══ Material for this task
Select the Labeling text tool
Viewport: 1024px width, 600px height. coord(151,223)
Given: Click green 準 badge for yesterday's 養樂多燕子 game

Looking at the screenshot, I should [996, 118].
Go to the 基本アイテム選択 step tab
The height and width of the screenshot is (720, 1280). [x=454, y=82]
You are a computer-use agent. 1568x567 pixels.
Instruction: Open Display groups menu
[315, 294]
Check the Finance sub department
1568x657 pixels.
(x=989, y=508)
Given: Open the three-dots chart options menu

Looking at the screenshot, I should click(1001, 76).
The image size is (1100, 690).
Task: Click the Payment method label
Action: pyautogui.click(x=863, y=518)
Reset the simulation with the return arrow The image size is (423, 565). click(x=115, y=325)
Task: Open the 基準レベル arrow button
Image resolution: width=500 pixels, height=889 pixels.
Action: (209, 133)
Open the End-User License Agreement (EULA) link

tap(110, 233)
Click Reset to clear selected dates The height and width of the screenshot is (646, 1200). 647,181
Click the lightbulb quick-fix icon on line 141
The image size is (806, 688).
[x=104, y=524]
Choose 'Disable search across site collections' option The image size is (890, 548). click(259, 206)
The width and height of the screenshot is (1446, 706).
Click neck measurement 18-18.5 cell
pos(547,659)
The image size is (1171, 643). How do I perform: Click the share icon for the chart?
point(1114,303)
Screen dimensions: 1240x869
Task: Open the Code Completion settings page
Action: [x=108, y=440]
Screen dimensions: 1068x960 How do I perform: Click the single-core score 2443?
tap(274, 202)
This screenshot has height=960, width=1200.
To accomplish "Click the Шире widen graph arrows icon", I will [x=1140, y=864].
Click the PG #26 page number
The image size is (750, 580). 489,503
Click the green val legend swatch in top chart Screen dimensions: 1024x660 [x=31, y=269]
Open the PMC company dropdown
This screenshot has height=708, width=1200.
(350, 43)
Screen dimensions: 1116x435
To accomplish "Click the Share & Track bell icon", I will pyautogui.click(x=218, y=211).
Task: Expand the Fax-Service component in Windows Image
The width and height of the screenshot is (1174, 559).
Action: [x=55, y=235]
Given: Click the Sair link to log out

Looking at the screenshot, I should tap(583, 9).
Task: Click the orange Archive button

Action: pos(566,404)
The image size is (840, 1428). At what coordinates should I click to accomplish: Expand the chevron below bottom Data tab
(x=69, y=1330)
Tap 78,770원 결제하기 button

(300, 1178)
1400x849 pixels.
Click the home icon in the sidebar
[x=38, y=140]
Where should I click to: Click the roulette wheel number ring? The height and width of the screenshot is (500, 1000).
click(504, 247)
════
- [The problem]
Only one stretch of the entries above is wanted: the lines from the one containing "The width and height of the screenshot is (1446, 706)." through the one containing "This screenshot has height=960, width=1200.". Please reproduce it exactly.

- [Answer]
The width and height of the screenshot is (1446, 706).
Click neck measurement 18-18.5 cell
pos(547,659)
The image size is (1171, 643). How do I perform: Click the share icon for the chart?
point(1114,303)
Screen dimensions: 1240x869
Task: Open the Code Completion settings page
Action: [x=108, y=440]
Screen dimensions: 1068x960 How do I perform: Click the single-core score 2443?
tap(274, 202)
This screenshot has height=960, width=1200.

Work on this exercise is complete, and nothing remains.